• _Extracted records_
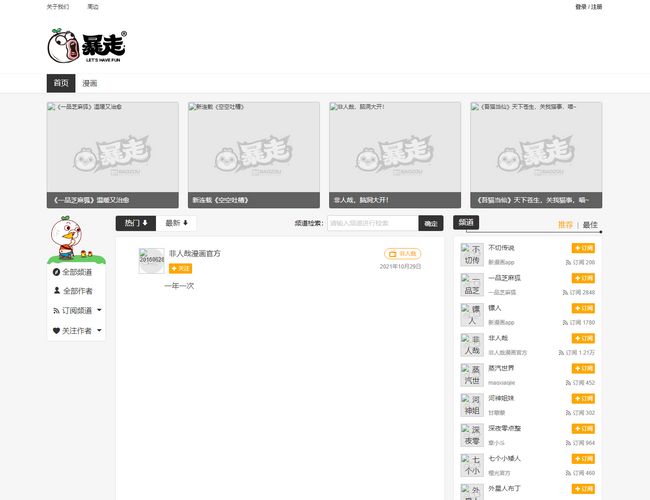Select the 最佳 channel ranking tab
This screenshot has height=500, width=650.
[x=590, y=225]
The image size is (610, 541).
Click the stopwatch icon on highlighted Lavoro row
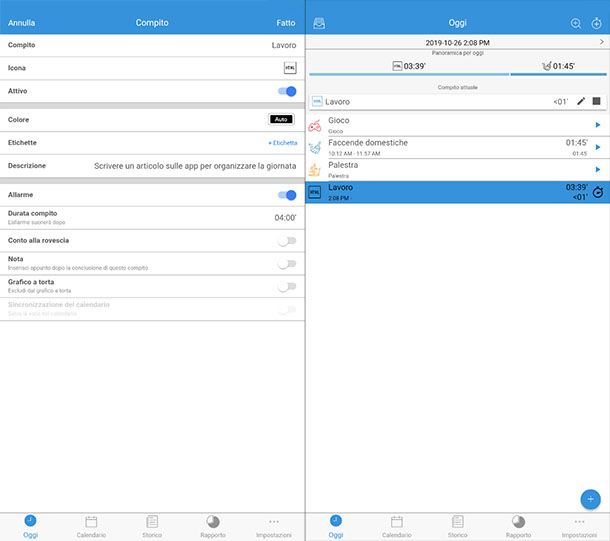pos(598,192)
...
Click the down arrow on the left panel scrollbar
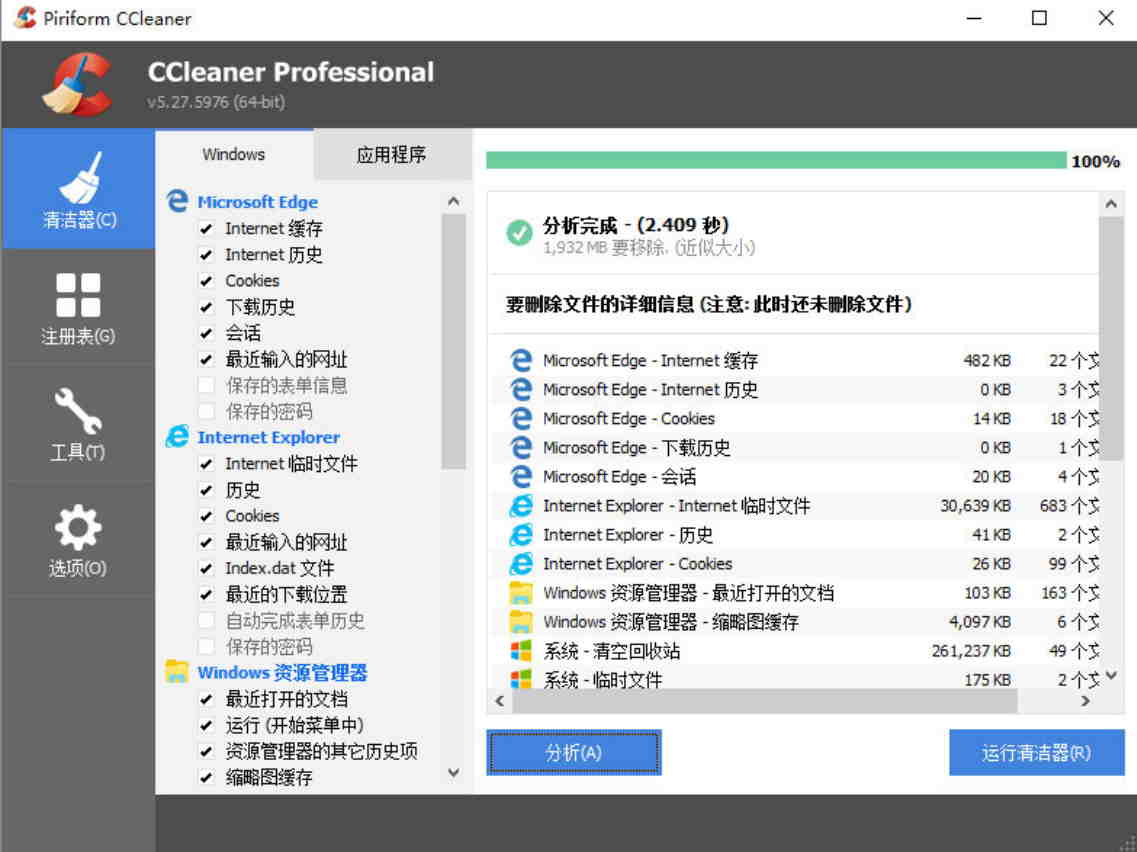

• _Aim of the task_
Recast the material above as a JSON list of strings, one string per line with blank lines dropped, starting at the line containing "Select the 最佳 channel ranking tab" and ending after the line containing "pos(598,192)". Leave the pictures out of the answer.

• _Task output_
[
  "Select the 最佳 channel ranking tab",
  "This screenshot has height=500, width=650.",
  "[x=590, y=225]",
  "The image size is (610, 541).",
  "Click the stopwatch icon on highlighted Lavoro row",
  "pos(598,192)"
]